> **Work item**
Take the data below and extract the lines from the one with "The width and" to the one with "Switch to the Analyze mode tab", inclusive, exactly as written.

> **Information given**
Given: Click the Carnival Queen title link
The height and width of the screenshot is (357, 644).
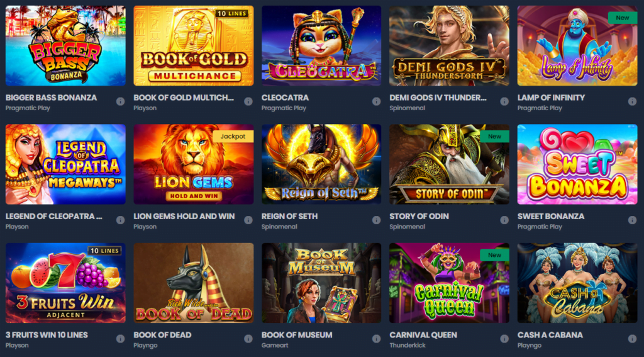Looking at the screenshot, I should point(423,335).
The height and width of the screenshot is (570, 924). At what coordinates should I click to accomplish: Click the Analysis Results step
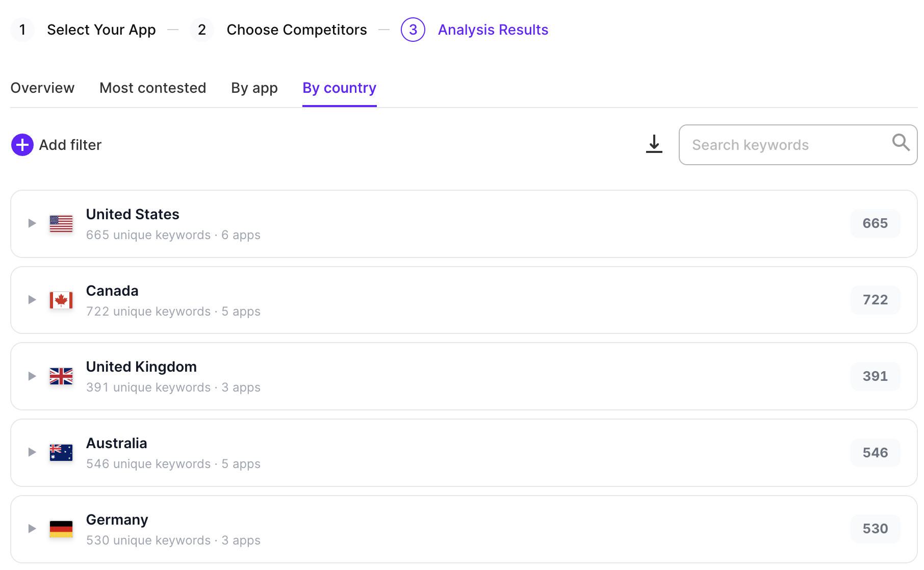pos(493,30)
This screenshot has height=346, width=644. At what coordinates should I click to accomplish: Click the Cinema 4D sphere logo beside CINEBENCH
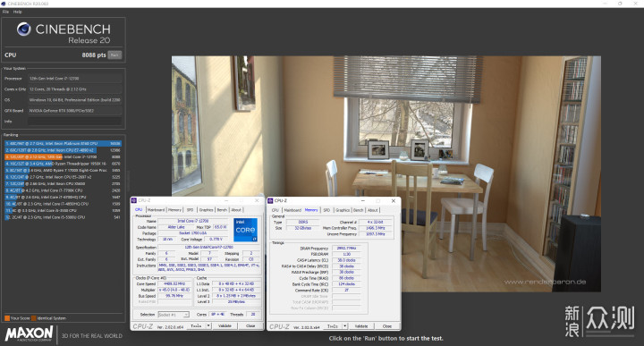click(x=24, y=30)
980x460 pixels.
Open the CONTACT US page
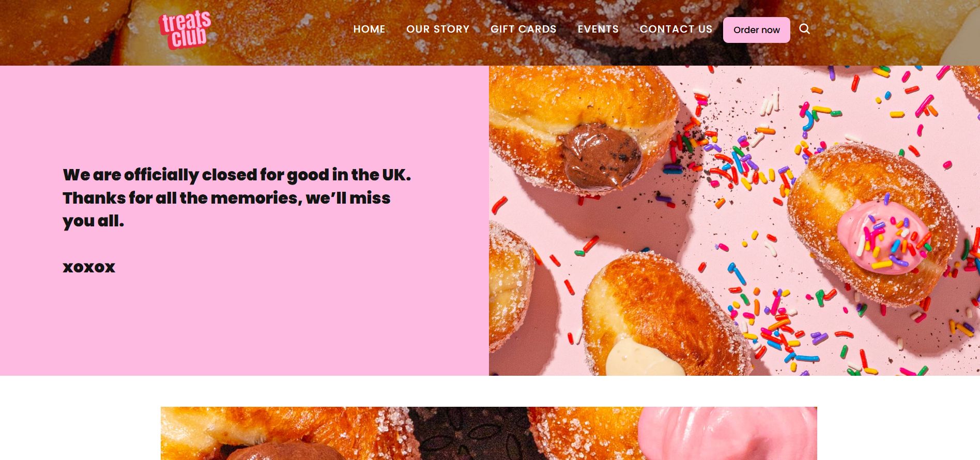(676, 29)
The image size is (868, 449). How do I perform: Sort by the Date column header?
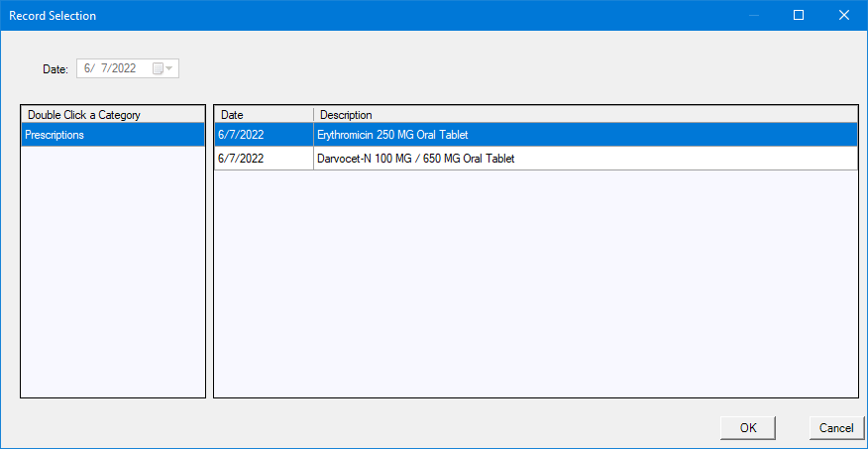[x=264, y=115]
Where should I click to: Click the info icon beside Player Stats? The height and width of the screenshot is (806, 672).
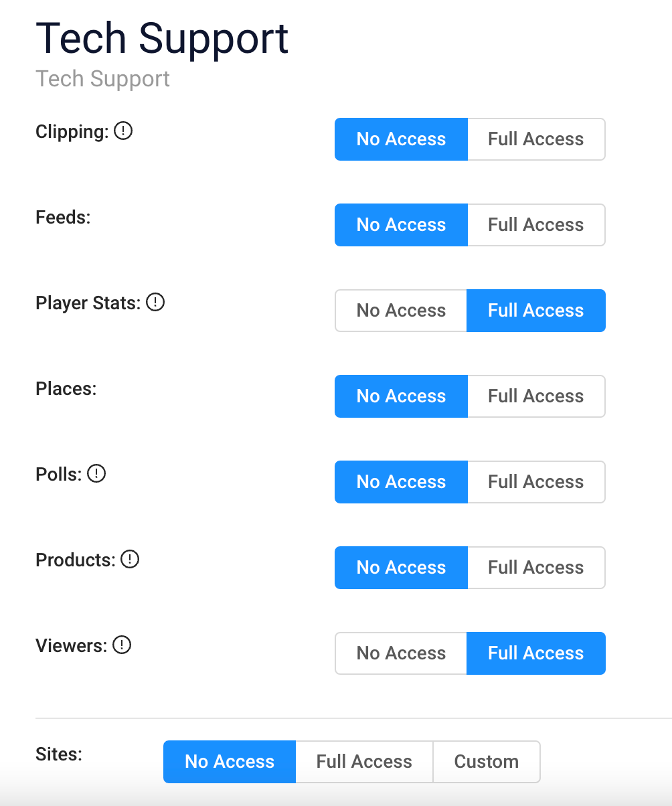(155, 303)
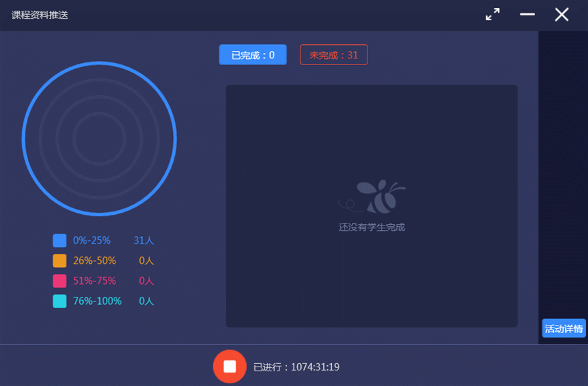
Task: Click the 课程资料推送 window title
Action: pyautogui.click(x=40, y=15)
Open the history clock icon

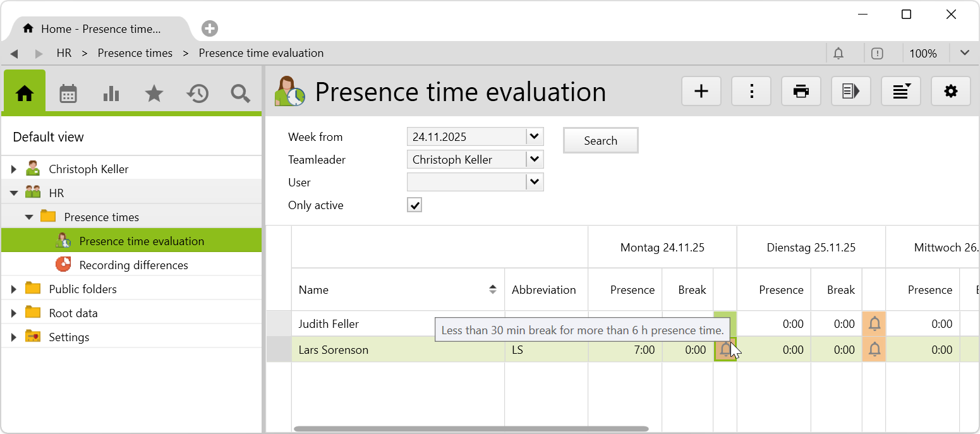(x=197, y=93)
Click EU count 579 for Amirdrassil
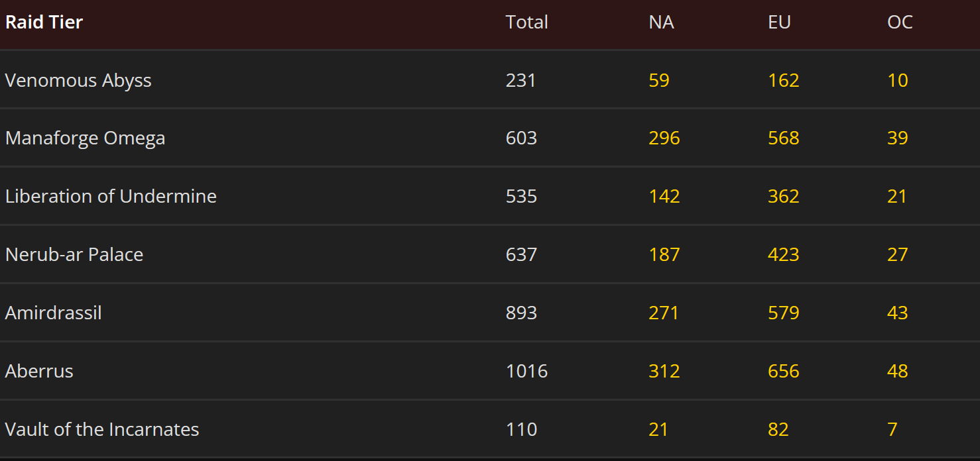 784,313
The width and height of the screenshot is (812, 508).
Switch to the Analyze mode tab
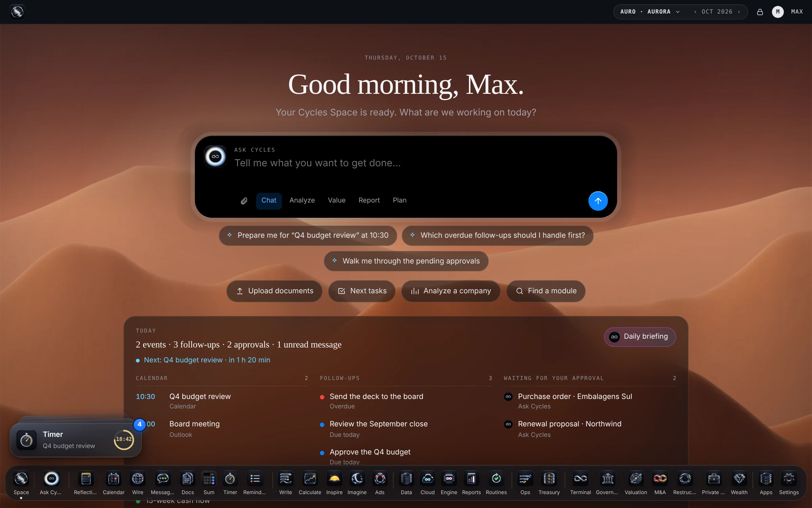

...

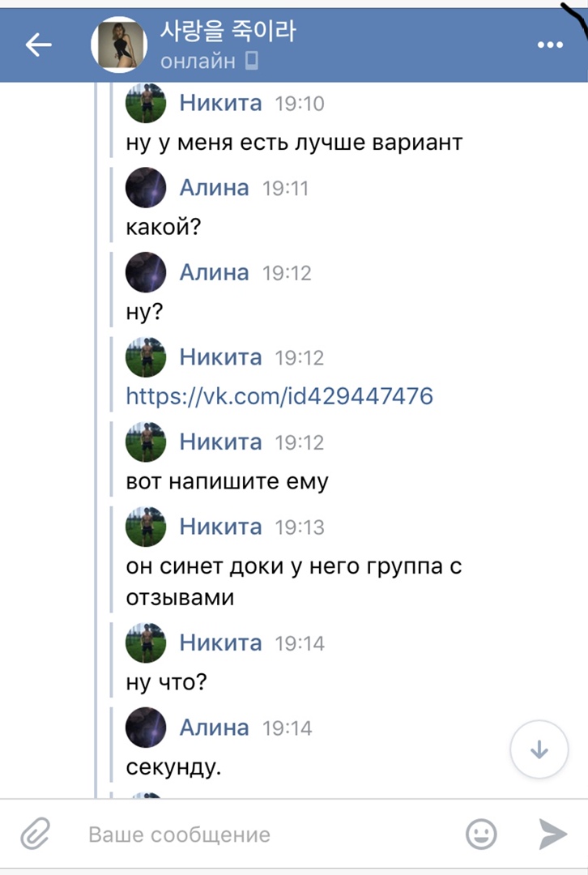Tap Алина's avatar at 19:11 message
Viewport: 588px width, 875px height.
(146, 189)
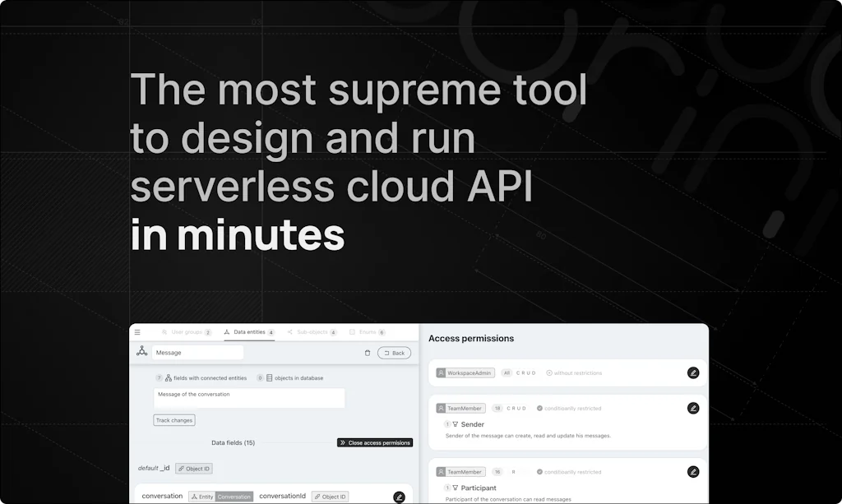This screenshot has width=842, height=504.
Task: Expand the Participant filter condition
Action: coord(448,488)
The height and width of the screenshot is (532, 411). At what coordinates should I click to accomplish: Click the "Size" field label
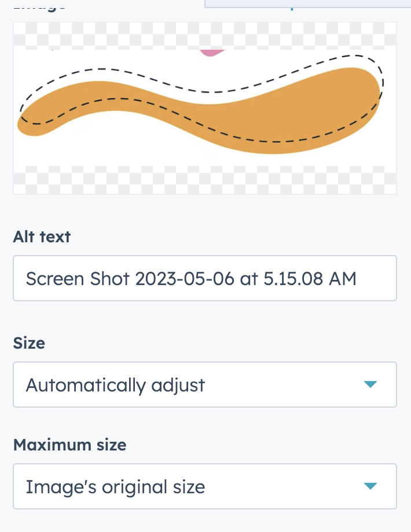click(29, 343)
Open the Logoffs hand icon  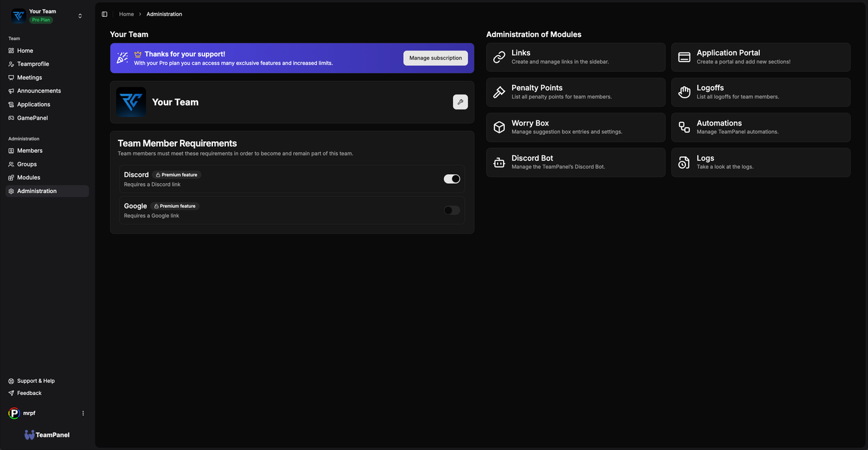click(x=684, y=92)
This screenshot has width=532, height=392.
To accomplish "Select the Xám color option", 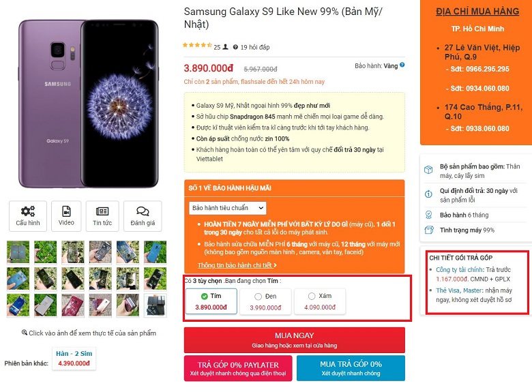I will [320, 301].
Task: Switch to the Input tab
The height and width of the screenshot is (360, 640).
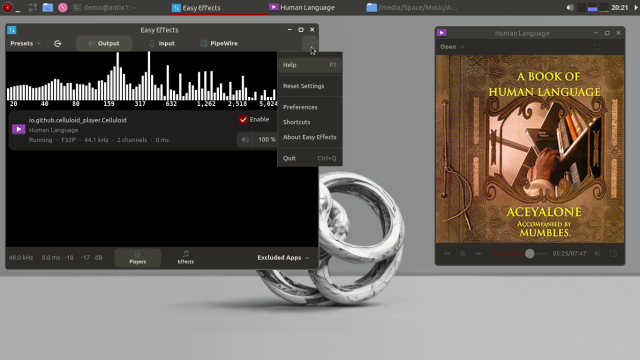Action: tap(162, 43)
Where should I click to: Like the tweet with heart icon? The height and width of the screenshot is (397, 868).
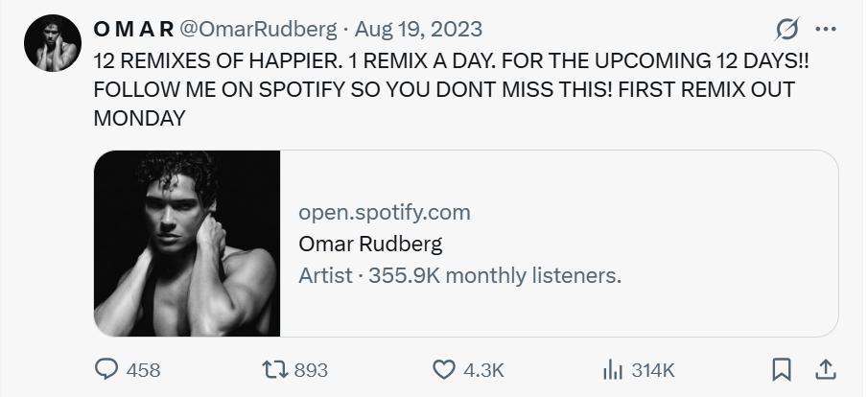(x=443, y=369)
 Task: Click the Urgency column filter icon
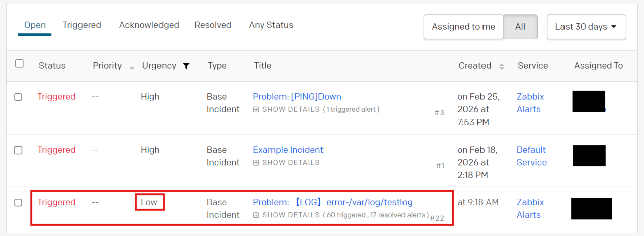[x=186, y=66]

> **Completed task**
The width and height of the screenshot is (812, 508).
Switch to the Analyze mode tab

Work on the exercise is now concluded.